The aim of SoBaSyC (Solid Basis for Symmetric Cryptography), the new project that I've been awarded the ERC Consolidator Grant for, is to develop a better framework for analysing the security of all of the primitives (or cryptographic functions) used in symmetric cryptography.

Verbatim

This ERC grant will give us visibility and resources, and will encourage us to pursue our research. Inria helped me when it came to putting the project together, and they will also support us with certain time-consuming tasks linked to financial reporting.

Auteur

María Naya-Plasencia

Poste

head of the new project SoBaSyC and member of the Cosmiq project team at the Inria Paris Centre

How do you plan to carry out this research?

I’m a member of Cosmiq, a project team at the Inria Paris Centre, that is made up of eight permanent researchers, an emeritus researcher, PhD students and postdoctoral researchers. Our team provides the ideal environment for conducting this type of research, focused as it is on designing and analysing the safety of cryptographic algorithms in both a standard and quantum context. As part of this new project, which will receive up to two million euros worth of funding from the European Research Council, I am also planning to work with Patrick Derbez, a researcher from the University of Rennes, and Bart Mennink, a researcher from Radboud University in the Netherlands, who will each be spending around 20% of their time on SoBaSyC. I also intend to recruit at least three PhD students, two postdoctoral researchers and a research engineer.
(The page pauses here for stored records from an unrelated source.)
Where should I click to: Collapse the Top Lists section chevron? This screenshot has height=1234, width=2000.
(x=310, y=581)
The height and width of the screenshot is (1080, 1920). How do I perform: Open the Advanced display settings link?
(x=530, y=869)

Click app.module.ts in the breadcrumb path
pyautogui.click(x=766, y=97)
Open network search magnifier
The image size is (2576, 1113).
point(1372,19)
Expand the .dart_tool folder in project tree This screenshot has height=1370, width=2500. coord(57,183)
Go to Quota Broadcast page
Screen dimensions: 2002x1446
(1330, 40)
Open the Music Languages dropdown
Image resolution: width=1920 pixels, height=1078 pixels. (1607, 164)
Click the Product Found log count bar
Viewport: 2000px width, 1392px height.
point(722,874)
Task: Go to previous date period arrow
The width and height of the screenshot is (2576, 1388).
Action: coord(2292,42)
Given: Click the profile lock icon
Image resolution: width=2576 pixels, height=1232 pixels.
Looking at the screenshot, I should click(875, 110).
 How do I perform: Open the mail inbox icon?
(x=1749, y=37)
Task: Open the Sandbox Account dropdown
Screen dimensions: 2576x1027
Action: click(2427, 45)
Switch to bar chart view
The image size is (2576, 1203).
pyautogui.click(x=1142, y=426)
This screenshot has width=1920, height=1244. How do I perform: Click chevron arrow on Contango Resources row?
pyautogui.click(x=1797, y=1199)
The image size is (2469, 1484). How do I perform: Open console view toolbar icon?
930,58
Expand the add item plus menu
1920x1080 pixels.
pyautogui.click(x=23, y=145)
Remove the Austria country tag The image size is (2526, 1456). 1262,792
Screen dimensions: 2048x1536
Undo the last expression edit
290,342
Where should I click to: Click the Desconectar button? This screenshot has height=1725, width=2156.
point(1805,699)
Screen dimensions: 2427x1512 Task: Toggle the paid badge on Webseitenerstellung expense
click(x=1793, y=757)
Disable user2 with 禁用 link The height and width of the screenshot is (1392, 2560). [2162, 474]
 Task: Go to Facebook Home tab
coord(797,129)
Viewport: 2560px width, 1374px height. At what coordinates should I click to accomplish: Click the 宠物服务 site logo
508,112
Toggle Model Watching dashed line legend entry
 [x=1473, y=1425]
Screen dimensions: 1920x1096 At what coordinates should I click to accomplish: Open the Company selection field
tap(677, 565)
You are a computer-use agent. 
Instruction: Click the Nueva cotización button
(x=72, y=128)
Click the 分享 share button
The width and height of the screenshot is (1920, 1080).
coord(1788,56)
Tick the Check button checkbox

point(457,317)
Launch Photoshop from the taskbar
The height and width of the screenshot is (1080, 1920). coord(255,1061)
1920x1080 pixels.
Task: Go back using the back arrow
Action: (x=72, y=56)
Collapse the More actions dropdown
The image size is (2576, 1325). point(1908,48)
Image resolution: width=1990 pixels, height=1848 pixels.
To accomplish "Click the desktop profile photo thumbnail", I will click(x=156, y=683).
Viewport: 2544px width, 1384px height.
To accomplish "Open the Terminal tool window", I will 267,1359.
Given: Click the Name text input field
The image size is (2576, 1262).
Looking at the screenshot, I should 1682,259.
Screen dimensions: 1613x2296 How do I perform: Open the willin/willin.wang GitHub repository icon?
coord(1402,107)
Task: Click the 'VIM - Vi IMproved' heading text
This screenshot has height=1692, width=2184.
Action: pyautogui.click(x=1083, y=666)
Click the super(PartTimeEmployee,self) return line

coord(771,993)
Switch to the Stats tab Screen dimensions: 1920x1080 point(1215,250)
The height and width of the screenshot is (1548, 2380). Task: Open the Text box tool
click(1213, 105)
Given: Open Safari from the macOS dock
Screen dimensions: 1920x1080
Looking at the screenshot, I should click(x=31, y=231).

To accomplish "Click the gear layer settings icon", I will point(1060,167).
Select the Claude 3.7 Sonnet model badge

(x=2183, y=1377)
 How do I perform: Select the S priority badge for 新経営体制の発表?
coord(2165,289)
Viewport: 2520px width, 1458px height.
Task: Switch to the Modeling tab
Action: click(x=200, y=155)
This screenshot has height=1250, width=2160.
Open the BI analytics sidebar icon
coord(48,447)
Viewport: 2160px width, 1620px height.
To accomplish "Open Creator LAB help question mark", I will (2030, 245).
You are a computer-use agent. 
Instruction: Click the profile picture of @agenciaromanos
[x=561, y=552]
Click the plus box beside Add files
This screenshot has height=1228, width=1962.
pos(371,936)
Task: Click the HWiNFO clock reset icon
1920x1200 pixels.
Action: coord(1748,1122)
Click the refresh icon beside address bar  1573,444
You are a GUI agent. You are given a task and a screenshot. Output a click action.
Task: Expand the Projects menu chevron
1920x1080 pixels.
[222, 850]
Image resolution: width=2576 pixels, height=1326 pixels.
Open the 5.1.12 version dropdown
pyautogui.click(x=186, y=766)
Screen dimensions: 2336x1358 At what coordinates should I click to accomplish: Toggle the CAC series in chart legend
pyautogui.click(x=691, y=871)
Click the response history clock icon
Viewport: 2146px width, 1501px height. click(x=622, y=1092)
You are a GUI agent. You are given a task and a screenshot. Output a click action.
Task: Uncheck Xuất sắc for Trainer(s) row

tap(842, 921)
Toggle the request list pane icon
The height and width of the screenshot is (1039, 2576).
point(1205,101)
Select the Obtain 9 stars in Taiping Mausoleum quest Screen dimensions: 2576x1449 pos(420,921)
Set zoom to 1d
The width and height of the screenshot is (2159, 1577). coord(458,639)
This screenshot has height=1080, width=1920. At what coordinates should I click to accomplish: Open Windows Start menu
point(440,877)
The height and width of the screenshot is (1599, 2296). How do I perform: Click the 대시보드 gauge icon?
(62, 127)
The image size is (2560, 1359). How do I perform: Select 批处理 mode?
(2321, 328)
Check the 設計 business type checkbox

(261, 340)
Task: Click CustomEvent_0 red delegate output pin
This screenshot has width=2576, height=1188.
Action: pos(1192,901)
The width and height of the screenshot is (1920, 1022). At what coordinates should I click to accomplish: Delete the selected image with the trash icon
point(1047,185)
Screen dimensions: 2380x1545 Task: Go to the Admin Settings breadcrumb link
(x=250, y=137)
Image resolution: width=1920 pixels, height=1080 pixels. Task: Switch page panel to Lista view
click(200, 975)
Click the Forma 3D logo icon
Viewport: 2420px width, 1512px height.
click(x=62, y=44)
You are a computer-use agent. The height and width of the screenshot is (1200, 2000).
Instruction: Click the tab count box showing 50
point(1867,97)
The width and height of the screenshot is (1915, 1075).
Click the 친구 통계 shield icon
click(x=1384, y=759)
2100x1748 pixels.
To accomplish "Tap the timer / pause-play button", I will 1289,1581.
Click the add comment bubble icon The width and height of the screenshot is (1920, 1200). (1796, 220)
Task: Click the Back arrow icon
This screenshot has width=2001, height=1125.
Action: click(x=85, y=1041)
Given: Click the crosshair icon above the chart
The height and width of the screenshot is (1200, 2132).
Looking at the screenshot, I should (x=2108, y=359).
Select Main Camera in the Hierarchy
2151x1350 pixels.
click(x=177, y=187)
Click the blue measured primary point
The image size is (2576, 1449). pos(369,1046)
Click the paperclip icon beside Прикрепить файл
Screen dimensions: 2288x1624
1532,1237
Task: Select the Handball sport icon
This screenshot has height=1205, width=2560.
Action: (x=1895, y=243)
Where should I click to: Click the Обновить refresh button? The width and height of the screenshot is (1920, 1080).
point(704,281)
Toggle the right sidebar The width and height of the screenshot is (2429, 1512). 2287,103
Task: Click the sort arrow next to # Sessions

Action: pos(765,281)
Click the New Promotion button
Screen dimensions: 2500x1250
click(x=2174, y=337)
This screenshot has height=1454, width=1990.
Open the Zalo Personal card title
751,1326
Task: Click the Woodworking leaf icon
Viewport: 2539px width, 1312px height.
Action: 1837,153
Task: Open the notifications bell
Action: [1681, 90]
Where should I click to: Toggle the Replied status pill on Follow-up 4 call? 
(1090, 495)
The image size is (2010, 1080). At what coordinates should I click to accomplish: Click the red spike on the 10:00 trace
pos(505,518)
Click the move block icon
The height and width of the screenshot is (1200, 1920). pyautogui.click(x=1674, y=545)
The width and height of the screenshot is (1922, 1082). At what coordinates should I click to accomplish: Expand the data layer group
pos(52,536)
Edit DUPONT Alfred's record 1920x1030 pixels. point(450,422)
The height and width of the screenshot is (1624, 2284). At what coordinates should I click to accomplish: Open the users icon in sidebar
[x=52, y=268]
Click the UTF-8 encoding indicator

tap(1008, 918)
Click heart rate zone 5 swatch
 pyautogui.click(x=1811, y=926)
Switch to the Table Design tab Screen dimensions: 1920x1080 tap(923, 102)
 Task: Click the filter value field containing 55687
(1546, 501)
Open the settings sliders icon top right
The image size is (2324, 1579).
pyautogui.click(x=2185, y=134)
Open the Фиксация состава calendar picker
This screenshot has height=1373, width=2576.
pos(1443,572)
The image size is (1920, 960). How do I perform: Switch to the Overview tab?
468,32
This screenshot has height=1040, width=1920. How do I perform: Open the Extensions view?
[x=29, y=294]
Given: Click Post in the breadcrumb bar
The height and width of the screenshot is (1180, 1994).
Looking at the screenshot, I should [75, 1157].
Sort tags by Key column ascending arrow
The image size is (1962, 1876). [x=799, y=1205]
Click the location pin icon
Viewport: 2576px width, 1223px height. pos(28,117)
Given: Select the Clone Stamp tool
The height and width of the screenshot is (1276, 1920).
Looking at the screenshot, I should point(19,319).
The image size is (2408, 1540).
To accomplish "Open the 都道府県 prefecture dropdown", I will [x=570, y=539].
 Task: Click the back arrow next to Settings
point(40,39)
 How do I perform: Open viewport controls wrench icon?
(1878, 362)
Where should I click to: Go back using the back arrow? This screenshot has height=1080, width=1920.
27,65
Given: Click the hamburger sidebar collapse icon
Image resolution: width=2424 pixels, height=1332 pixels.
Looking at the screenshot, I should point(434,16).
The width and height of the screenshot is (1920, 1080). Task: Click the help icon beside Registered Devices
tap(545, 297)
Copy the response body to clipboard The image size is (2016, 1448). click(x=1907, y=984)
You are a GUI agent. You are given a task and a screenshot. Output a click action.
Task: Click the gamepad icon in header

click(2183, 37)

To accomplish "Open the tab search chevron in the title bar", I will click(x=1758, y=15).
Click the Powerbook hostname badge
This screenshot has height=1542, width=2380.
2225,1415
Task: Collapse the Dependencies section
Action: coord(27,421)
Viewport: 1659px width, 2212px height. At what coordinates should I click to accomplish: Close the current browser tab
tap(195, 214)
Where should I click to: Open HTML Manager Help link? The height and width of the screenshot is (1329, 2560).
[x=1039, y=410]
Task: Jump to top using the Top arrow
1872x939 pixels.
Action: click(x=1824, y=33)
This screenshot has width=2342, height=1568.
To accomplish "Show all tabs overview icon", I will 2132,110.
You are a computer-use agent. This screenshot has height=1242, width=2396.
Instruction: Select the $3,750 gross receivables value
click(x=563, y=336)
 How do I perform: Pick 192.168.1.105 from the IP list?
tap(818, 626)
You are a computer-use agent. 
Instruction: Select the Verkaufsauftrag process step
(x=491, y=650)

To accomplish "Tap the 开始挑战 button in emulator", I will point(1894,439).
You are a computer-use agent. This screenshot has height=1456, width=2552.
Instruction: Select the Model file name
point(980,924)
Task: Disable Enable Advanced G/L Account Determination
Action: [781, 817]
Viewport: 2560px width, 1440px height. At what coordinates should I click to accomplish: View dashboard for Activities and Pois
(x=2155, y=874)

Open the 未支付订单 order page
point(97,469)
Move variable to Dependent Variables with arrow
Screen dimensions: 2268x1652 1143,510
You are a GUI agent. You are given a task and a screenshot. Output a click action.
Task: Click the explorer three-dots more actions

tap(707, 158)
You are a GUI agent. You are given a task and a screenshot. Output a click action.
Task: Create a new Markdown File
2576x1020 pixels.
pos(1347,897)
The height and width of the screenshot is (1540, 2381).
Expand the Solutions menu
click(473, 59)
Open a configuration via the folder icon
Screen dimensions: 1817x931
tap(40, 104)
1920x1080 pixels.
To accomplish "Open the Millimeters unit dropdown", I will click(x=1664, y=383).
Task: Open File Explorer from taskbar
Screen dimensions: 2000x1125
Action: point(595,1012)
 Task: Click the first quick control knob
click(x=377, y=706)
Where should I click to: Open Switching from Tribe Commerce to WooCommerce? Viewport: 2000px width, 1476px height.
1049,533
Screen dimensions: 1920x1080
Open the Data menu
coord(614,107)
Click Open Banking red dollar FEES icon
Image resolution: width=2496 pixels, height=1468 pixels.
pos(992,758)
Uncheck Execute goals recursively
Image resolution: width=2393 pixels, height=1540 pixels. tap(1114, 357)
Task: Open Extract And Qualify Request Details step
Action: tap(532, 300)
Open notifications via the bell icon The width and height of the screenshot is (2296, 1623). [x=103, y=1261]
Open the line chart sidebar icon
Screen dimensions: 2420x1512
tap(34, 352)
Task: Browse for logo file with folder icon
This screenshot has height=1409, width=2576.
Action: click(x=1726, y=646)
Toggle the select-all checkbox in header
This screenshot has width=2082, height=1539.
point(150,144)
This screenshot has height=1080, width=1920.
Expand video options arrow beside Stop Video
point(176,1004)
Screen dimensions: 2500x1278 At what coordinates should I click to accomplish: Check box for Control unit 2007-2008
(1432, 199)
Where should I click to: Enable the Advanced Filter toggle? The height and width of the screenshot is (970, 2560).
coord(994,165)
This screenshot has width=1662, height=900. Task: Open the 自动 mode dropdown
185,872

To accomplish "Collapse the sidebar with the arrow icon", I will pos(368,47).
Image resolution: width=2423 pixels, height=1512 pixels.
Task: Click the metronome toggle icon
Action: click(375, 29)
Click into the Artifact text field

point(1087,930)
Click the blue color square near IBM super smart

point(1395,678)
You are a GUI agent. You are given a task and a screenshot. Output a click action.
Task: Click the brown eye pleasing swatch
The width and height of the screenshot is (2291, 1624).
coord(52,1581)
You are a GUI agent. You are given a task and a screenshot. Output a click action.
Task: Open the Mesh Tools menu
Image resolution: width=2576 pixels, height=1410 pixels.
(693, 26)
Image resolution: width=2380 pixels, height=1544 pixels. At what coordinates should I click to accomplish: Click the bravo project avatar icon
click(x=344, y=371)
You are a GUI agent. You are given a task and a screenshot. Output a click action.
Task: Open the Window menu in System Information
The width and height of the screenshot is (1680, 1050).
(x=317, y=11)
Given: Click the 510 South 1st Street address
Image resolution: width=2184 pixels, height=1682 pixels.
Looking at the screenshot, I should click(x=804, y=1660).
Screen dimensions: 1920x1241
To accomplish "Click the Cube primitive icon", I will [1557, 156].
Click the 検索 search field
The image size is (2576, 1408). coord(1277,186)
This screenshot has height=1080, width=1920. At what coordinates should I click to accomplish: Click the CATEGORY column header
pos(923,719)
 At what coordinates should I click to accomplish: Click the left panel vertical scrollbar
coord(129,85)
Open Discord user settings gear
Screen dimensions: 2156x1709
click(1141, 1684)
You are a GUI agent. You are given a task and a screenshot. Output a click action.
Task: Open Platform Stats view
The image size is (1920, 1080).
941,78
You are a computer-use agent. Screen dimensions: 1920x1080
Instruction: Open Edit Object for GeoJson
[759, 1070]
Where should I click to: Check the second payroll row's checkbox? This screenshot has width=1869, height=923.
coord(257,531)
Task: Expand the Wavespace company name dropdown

Much of our work will involve generalising and improving existing methods for attacking and analysing the security of symmetric cryptographic systems. Our aim is to carry out an in-depth analysis of all possible attacks and any vulnerabilities that hackers might seek to exploit. The goal will also be to formalise all of our knowledge on potential attacks and to provide an algorithmic framework for automatizing existing attacks, which are particularly technical and challenging.

How might this project transform cryptography?

I believe SoBaSyC will be an strategic project for the cryptography community. We are hoping to develop in the long-term tools capable of carrying out an automated evaluation of new primitives, which will speed up the process of detecting problems in cryptographic functions. This should also help us to develop more robust and more solid solutions.

What applications do you foresee upon completion of the project?

One of our goals is to develop an open-source toolkit containing a set of attack algorithms that will be easy for designers of new primitives to use. These tools will help us to assess how potential primitives might withstand different attacks, providing an easy and effective way of gauging their resistance to all known techniques.

Modern cryptography is based on the fact that everything that is used must be transparent and known. The aim is not to create black boxes, but rather to enable researchers to rule out any technology that is not capable of producing good standards from a cryptographic perspective.